Presa la decisione della Maratona, settimana dopo settimana, Turrini alterna la palestra agli allenamenti di corsa. Non solo sportiva, ma anche molto determinata, è dotata di un forte senso di ironia e soprattutto di autoironia, quindi le prime dure fasi di impegno non la scoraggiano, nonostante siano diversi anni che non si allena sul serio. «Voglio correre come le etiopi, o come le maratonete keniote che filano come frecce» ripete all’allenatore, ma poi l’entusiasmo la porta a esagerare e si fa male al ginocchio. Accade così che il sogno della maratona per i settant’anni rimane solo un sogno e per i festeggiamenti la nostra protagonista «ripiega su due feste rock, una con gli amici e una con i cugini in discoteca». Una sorta di deviazione per allontanare il pensiero da New York, che però rimane sempre lì, sotto traccia, al punto che nel gennaio di quest’anno decide di riprendere gli allenamenti. Un progetto fino a quel punto rimasto un segreto tra lei e l’allenatore, ora però sente giunto il momento di coinvolgere le figlie, Stefania, 33 anni, e Beatrice, 29, non solo proponendo loro di aggiungersi alla maratona, ma accollandosi anche tutte le spese necessarie.

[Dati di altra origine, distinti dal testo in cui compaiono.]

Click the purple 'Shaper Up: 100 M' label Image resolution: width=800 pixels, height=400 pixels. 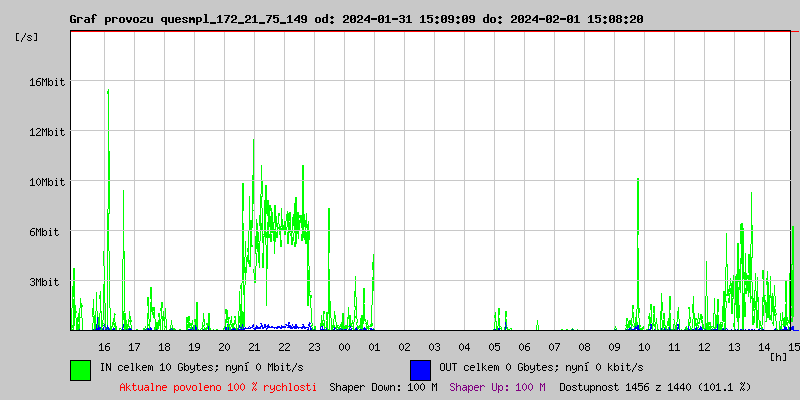tap(497, 386)
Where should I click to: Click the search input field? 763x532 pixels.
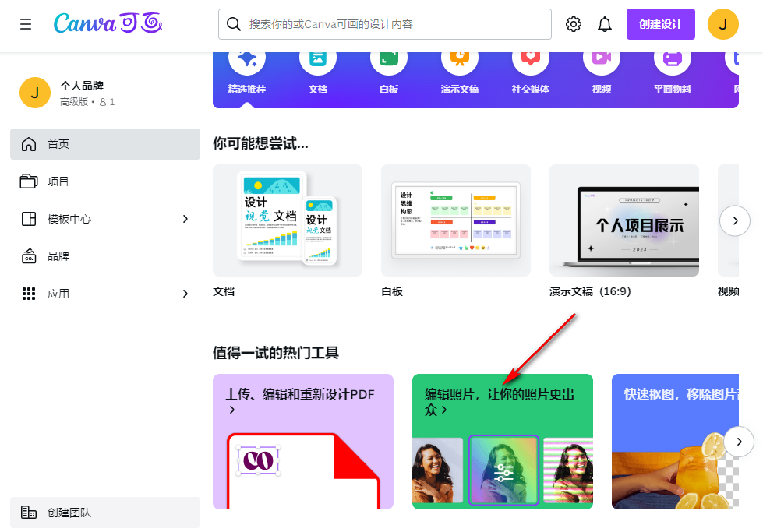point(383,24)
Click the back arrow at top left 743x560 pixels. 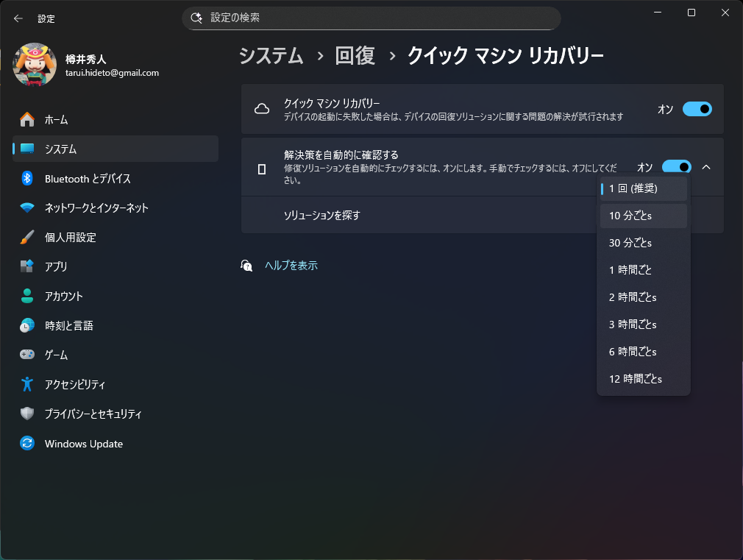pyautogui.click(x=17, y=18)
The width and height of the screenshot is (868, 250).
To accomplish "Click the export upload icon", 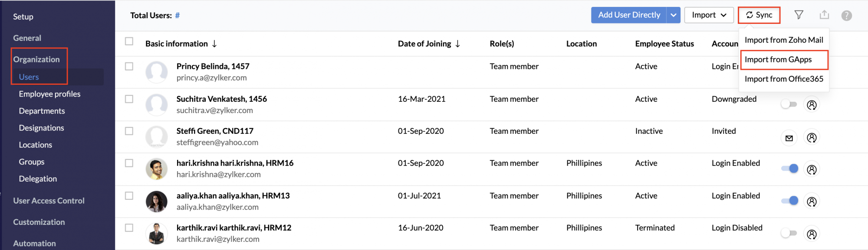I will [x=824, y=15].
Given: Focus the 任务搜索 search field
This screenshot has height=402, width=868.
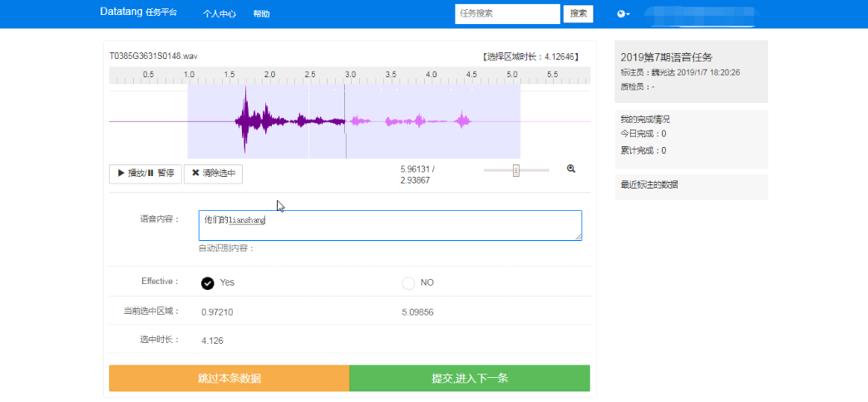Looking at the screenshot, I should [507, 14].
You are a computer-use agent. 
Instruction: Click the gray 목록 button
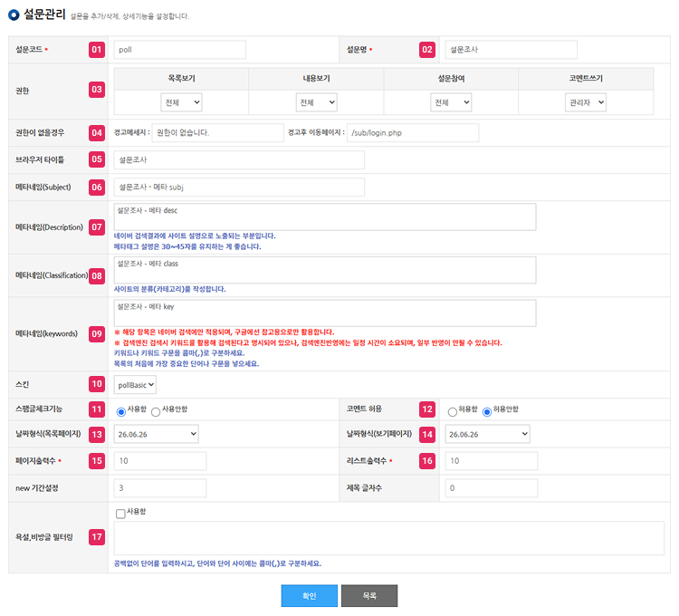pyautogui.click(x=369, y=596)
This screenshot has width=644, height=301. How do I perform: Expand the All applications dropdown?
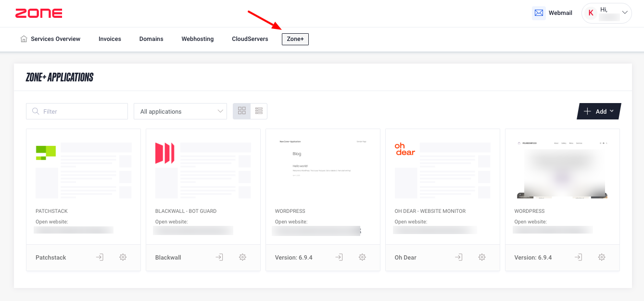click(180, 111)
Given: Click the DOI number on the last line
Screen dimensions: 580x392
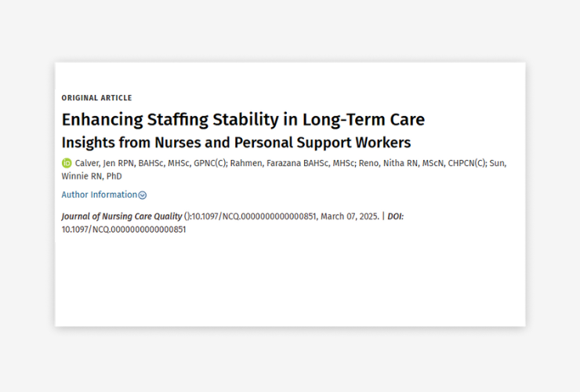Looking at the screenshot, I should [124, 230].
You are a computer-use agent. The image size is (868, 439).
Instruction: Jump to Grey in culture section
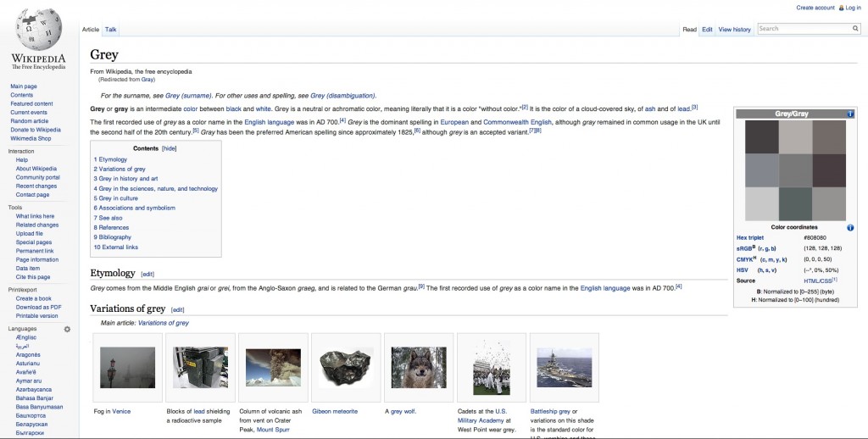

Alla prima reazione a caldo delle figlie: «Ma no, mamy, lascia perdere, ti fai male, ti spacchi tutta», segue la loro convinta adesione alla richiesta, con l’obiettivo di dare, quantomeno «un’occhiata» alla madre. Il padre, Silvano Scartezzini, è tenuto, invece, ancora rigorosamente all’oscuro di tutto. Viene però coinvolto come autista e «assistente» di gara durante gli allenamenti per alcune mezze maratone.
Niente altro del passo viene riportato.